OpenTissue::math::polar_decomposition Namespace Reference

Functions
template<typename matrix3x3_type >
bool	eigen (matrix3x3_type const &A, matrix3x3_type &R, matrix3x3_type &S)
template<typename matrix3x3_type >
bool	newton (matrix3x3_type const &A, matrix3x3_type &R, unsigned int max_iterations, typename matrix3x3_type::value_type const &threshold)

---

Function Documentation

template<typename matrix3x3_type >

bool OpenTissue::math::polar_decomposition::eigen	(	matrix3x3_type const &	A,
		matrix3x3_type &	R,
		matrix3x3_type &	S
	)			[inline]

template<typename matrix3x3_type >

bool OpenTissue::math::polar_decomposition::newton	(	matrix3x3_type const &	A,
		matrix3x3_type &	R,
		unsigned int	max_iterations,
		typename matrix3x3_type::value_type const &	threshold
	)			[inline]

This method is rather bad, it is iterative and there is no way of telling how good the solution is. thus we recommend the eigen method for polar decomposition.
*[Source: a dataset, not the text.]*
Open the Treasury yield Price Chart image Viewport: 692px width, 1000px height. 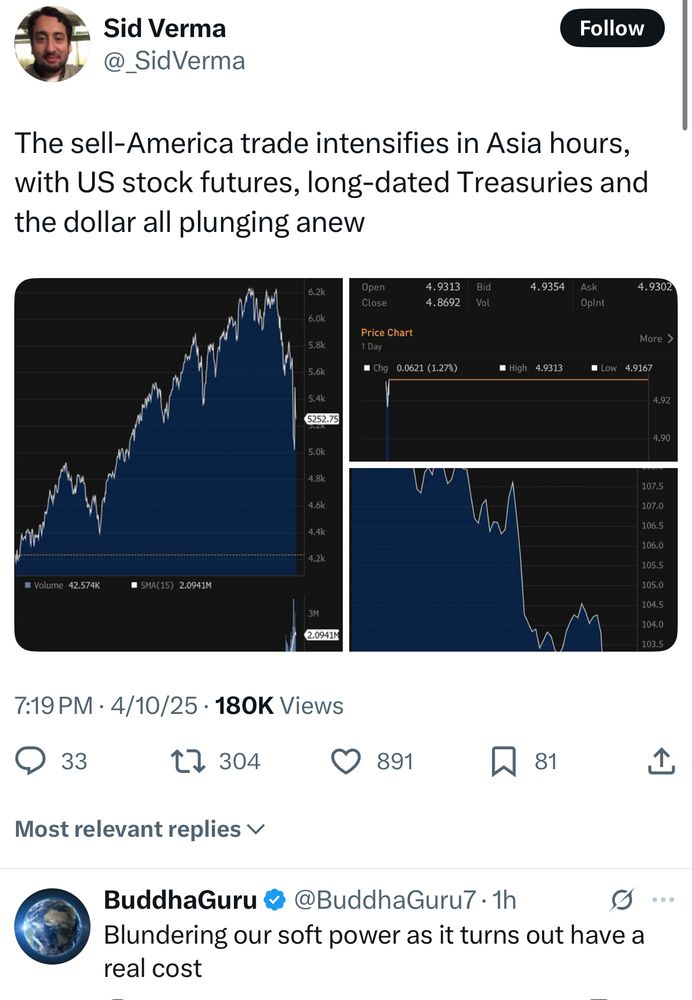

Polar Decomposition as described by Shoemake and Duff in ``Matrix Animation and Polar Decomposition''

A = R S

Where R is a special orthogonal matrix (R*R^T = I and det(R)=1)

Set R_0 = A Do R_{i+1} = 1/2( R_i + R^{-T}_i ) Until R_{i+1}-R_i = 0

Returns:

If a solution was found within the specified threshold value then the return value is true otherwise it is false.